Er ist also den Menschen, die ihm ihre Sicherheit anvertraut haben, gegenüber verpflichtet zu sagen, welche konkrete Bedrohung vorliegt. Allerdings erst dann, wenn sie vorliegt, womit sein Handlungsspielraum zugegebenermaßen etwas eingeschränkt ist. Wenigstens sollte er aber nicht sagen, die letzten Tage bis zum Abaddon dürften ab heute fröhlich ausgelebt werden; das wäre falsch, denn es könnte Panik erzeugen. Allerdings ist so ein Ausspruch weniger falsch als äußerst geschickt, zumindest aus der Linse eines paranoiden Geistes betrachtet: Nach dieser Darlegung eines zutiefst bedrohlichen Angstgefühles, erbettelt er sich das Verständnis, von nun an nichts weiter mehr dazu sagen zu müssen und alle, die ihn nicht verstehen, tun ihm noch mehr Leid, als er sich selbst.
In solch psychologisch höchst komplizierten Fällen muss sachverständig überprüft werden, ob diese Form der Angst nicht besser gerecht verteilt werden sollte, damit sie erträglicher wird. Er darf sie nicht alleine durchstehen müssen und sich nicht nur allein beim Verteidigungsminister oder der Kanzlerin ausweinen. Das Volk ist verpflichtet, ihm hierbei zu helfen.

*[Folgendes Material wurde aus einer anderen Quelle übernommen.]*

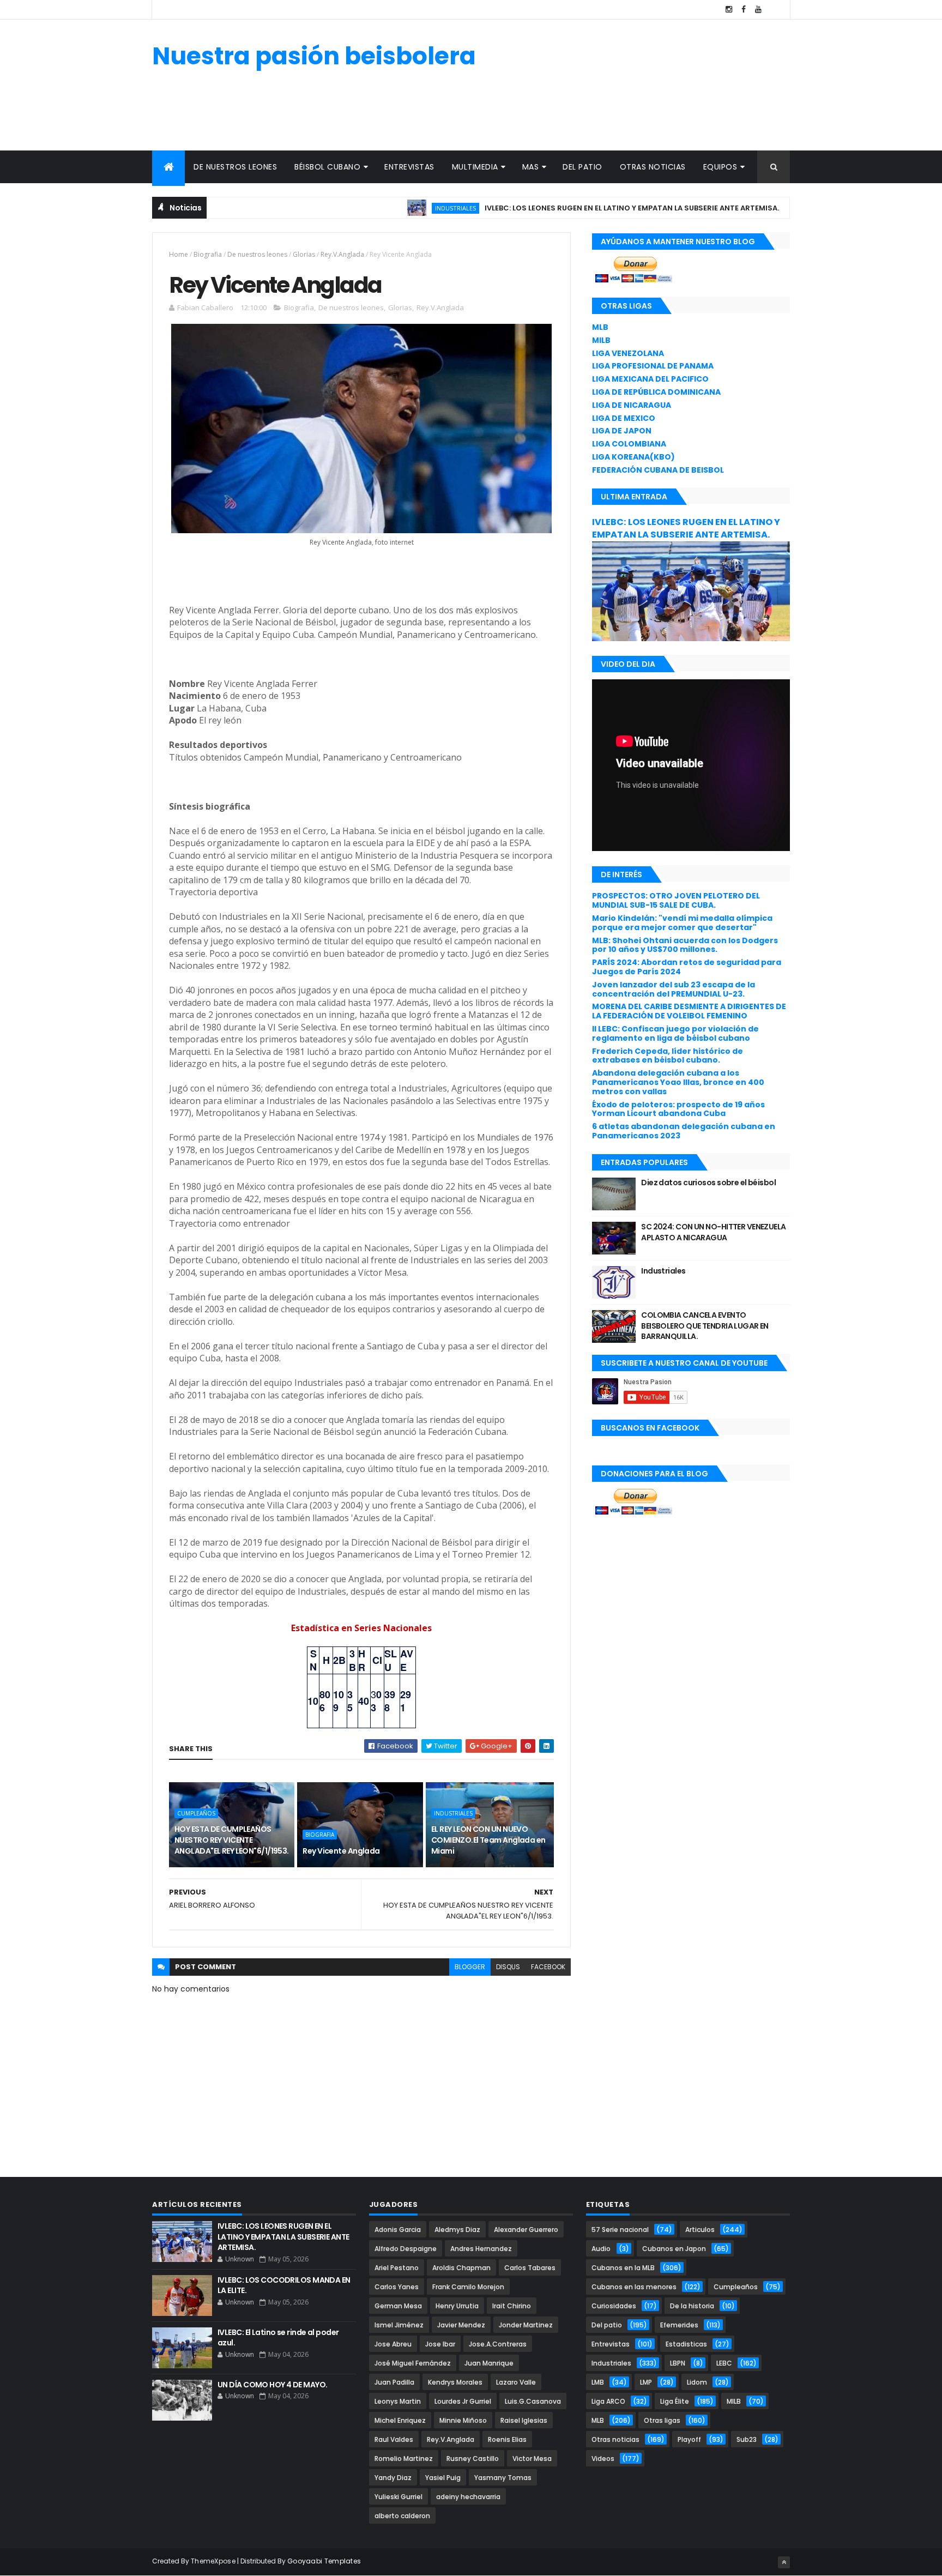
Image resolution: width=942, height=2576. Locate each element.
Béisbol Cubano (327, 166)
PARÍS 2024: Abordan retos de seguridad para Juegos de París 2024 (686, 967)
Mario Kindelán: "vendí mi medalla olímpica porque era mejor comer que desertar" (682, 923)
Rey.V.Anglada (342, 254)
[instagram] (729, 9)
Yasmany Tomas (503, 2477)
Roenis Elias (507, 2439)
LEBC (773, 208)
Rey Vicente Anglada (341, 1850)
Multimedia (475, 166)
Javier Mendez (461, 2325)
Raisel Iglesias (523, 2420)
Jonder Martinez (526, 2325)
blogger (470, 1966)
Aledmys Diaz (457, 2229)
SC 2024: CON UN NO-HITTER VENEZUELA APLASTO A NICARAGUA (713, 1232)
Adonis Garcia (398, 2229)
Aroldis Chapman (461, 2267)
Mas (530, 166)
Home (178, 254)
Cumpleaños (196, 1813)
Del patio (582, 166)
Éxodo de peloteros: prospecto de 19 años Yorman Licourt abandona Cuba (678, 1109)
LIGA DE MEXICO (623, 418)
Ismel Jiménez (399, 2325)
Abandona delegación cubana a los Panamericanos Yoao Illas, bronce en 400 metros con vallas (678, 1082)
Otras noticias (653, 166)
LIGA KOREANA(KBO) (633, 456)
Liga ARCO (608, 2401)
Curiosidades (613, 2305)
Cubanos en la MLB (623, 2267)
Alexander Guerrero (526, 2229)
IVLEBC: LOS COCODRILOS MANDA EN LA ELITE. (284, 2285)
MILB (601, 340)
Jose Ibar (440, 2344)
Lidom (697, 2382)
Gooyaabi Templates (324, 2561)
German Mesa (398, 2305)
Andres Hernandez (481, 2248)
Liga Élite (674, 2401)
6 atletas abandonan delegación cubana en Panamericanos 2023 (683, 1131)
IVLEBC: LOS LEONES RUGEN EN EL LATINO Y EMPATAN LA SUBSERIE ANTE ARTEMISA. (574, 208)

Wir müssen beruhigend auf ihn einreden und sagen: Aber wovor hast du denn Angst, Ärmster? Ist deine Furcht berechtigt? Sind die Maßnahmen zur Beseitigung dieser Angst gerechtfertigt? Gibt es noch andere Mittel, diese dumme dumme Angst aufzulösen? Müssen wir unter solch ernsthaften bedrohlichen Zuständen nicht auch eine psychologische Beratung und mentale Bekräftigung in Erwägung ziehen? Kann das Volk sich und ihre Vertreter selbst therapieren? Würde ein psychologisches Gutachten die Angst vor einer Bedrohung auflösen? Welchen Ansatz würde ein solches Gutachten haben? Ist die Angst berechtigt oder ist es eine Angst vor dem Unbekannten? Und wenn der Verdacht besteht, es ist die Angst vor dem Unbekannten, muss dann nicht die Angst besiegt werden, statt des Unbekannten? Ist so einer nicht völlig überfordert? Braucht er einen Therapeuten oder Zwangsurlaub?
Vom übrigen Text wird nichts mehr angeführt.